Top of GIVEN DATA
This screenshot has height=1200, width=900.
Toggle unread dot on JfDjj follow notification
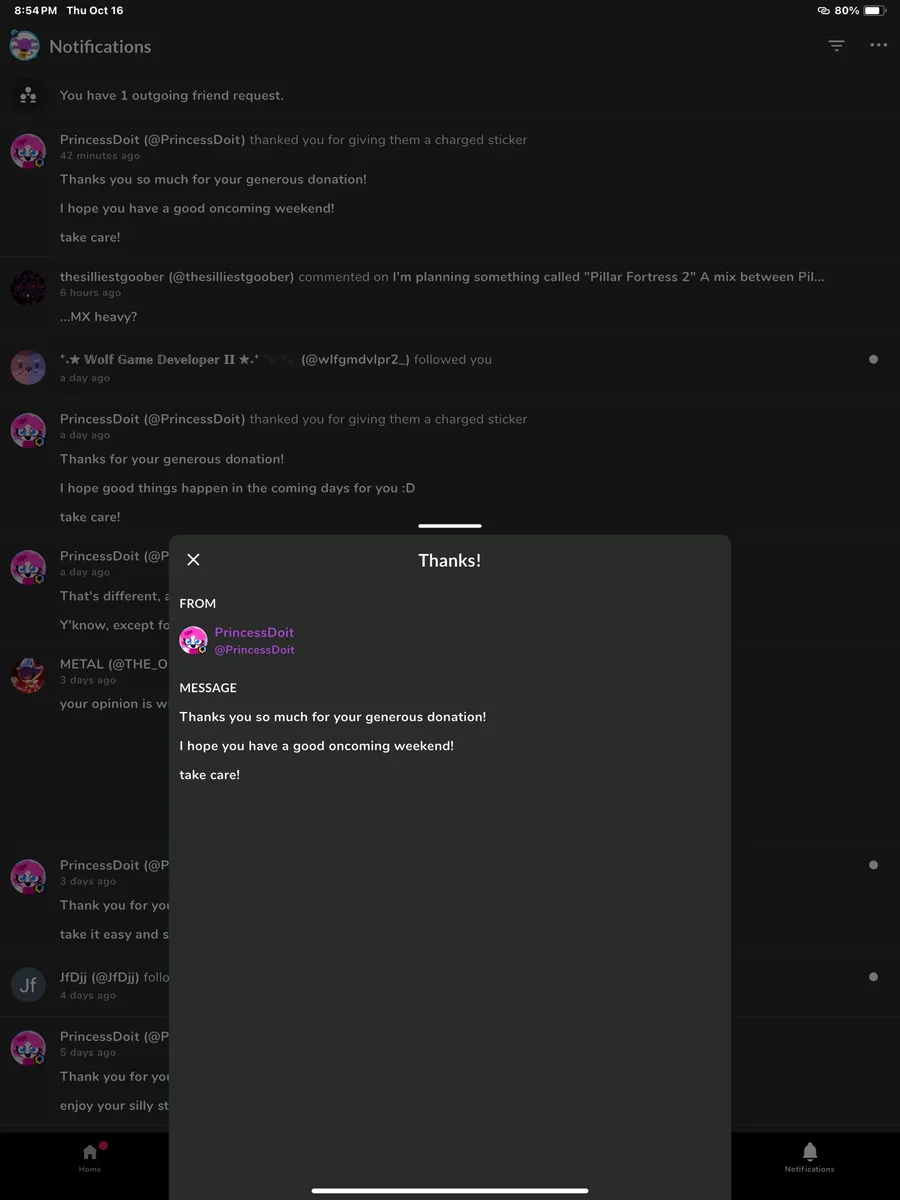pos(873,977)
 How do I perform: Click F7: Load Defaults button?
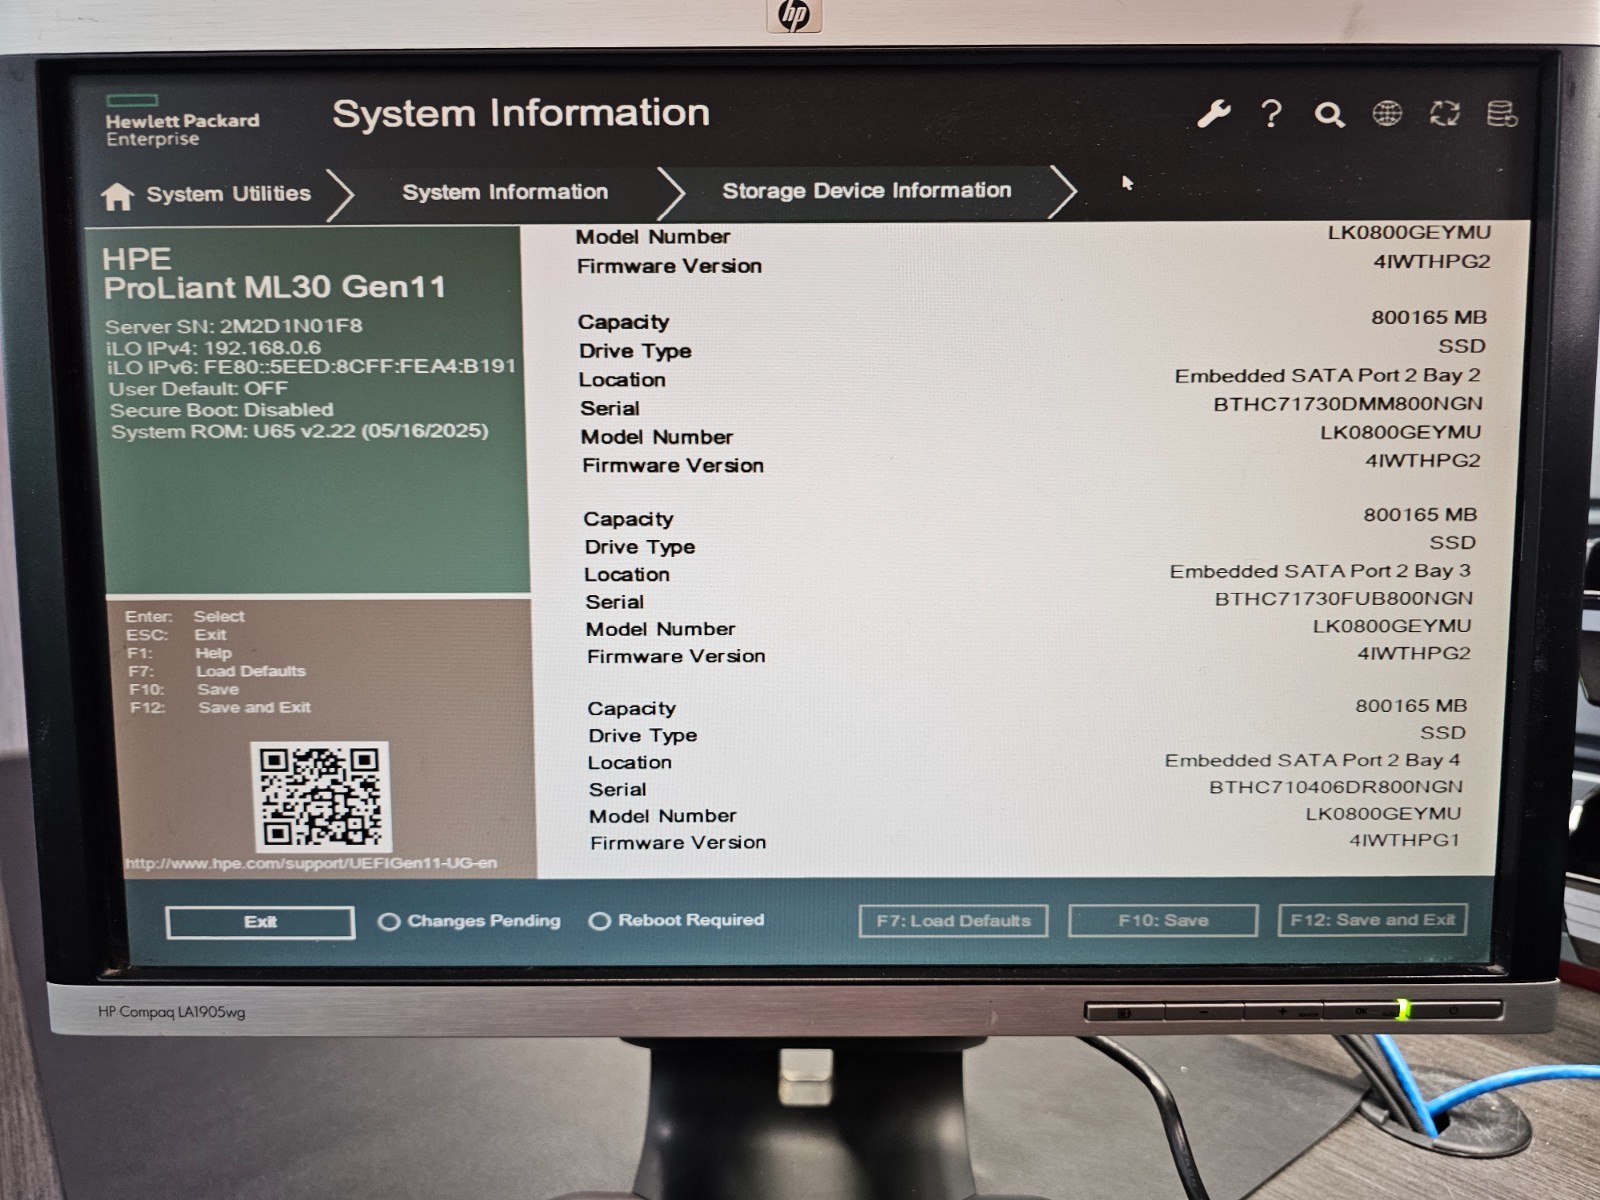coord(953,921)
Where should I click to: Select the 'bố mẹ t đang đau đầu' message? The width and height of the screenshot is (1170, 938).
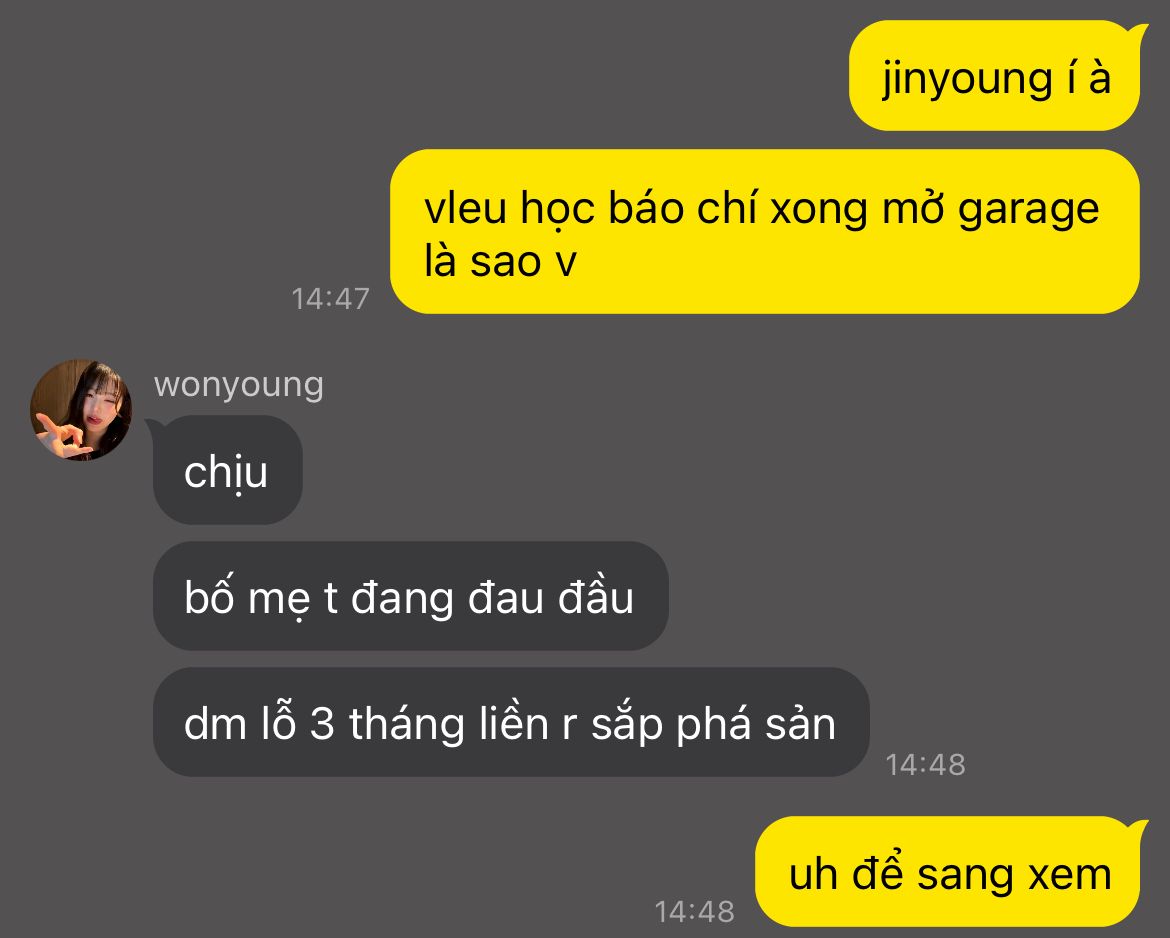[x=410, y=596]
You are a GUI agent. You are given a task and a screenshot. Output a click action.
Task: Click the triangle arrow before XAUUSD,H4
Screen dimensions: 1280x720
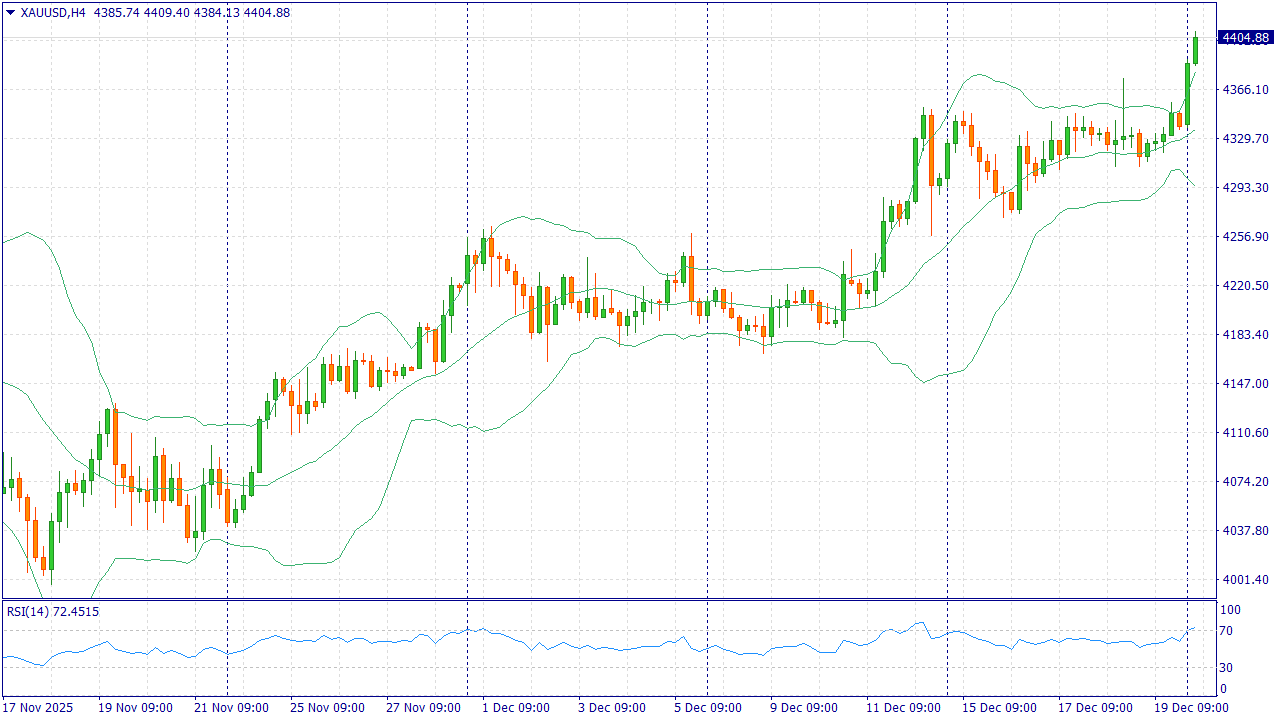click(11, 13)
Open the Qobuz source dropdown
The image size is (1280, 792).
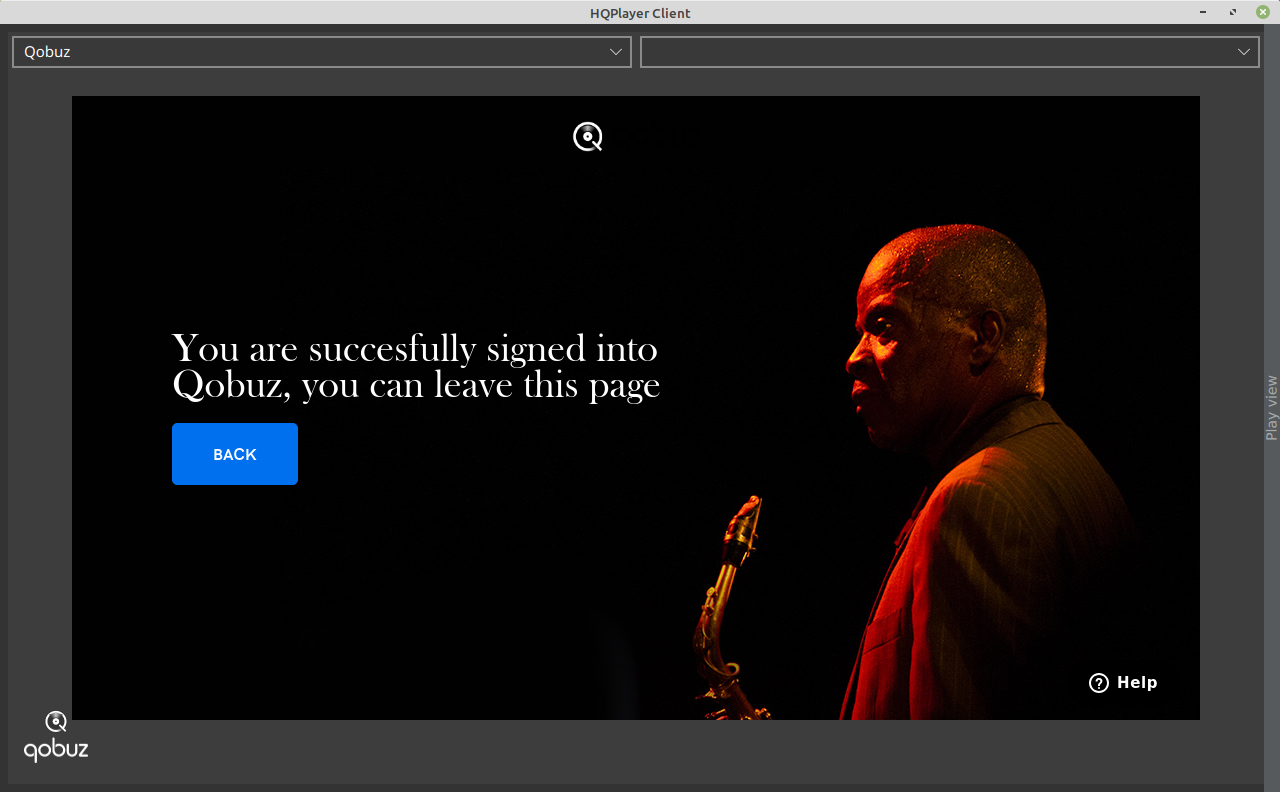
Bottom of GIVEN DATA
EXERCISE INSTRUCTIONS: Quote every record above exactly, leaving out any pictures.

FINISHED EXERCISE:
This screenshot has height=1200, width=900.
Toggle unread dot on JfDjj follow notification
pos(873,977)
 How do I perform: Click F7: Load Defaults button?
coord(953,921)
Where should I click to: Select the 'bố mẹ t đang đau đầu' message? The width and height of the screenshot is (1170, 938).
[x=410, y=596]
You are a GUI agent. You are given a task and a screenshot. Output a click action.
Task: Click the triangle arrow before XAUUSD,H4
Screen dimensions: 1280x720
click(11, 13)
Open the Qobuz source dropdown
The image size is (1280, 792).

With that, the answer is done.